• **Work task**
Repeat verbatim, and only, the lines of the data below, beginning at the line that contains "Open the Share tab" and stopping after the line that contains "Click Proceed to".

━━━━━ Records to process

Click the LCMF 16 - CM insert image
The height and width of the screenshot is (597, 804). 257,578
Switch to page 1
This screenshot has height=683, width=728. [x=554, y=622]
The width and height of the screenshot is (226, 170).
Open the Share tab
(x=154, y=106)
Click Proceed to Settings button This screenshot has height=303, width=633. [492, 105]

━━━━━━━━━━
━━━━━ Records to process

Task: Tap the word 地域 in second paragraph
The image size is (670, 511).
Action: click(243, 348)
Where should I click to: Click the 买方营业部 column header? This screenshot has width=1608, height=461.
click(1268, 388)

━━━━━━━━━━
━━━━━ Records to process

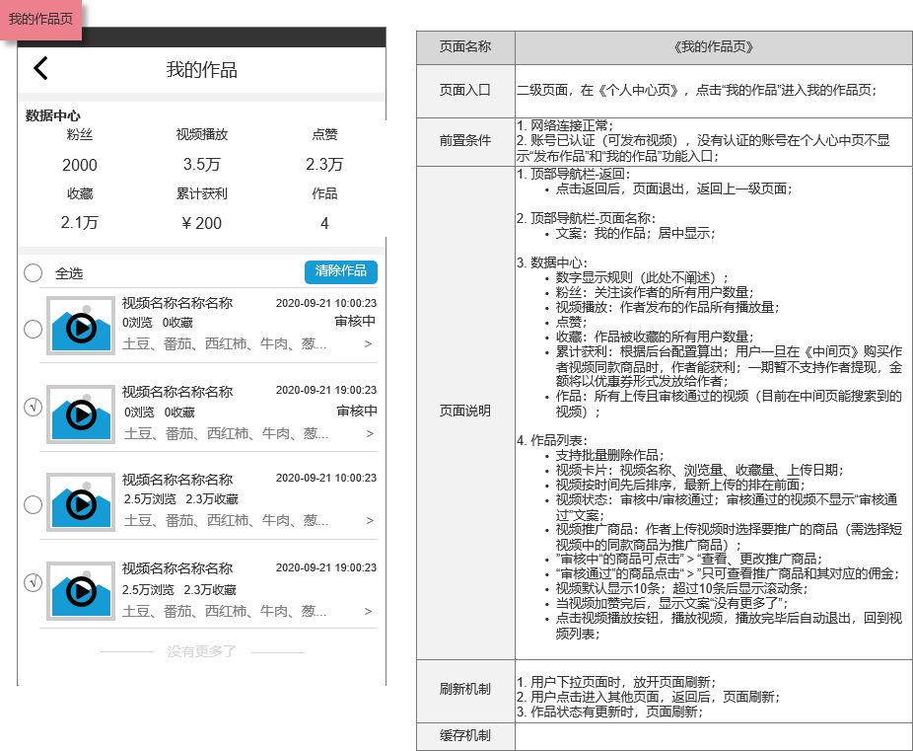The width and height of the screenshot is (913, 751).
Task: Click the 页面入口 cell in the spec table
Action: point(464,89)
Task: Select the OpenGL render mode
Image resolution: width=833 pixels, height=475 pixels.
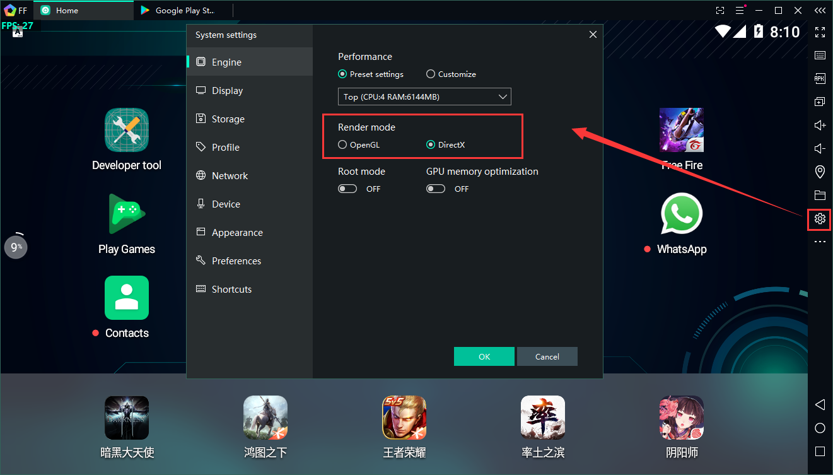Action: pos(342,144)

━━━━━━━━━━

• **Response area**
Open the Share tab
(x=154, y=106)
Click Proceed to Settings button This screenshot has height=303, width=633. [492, 105]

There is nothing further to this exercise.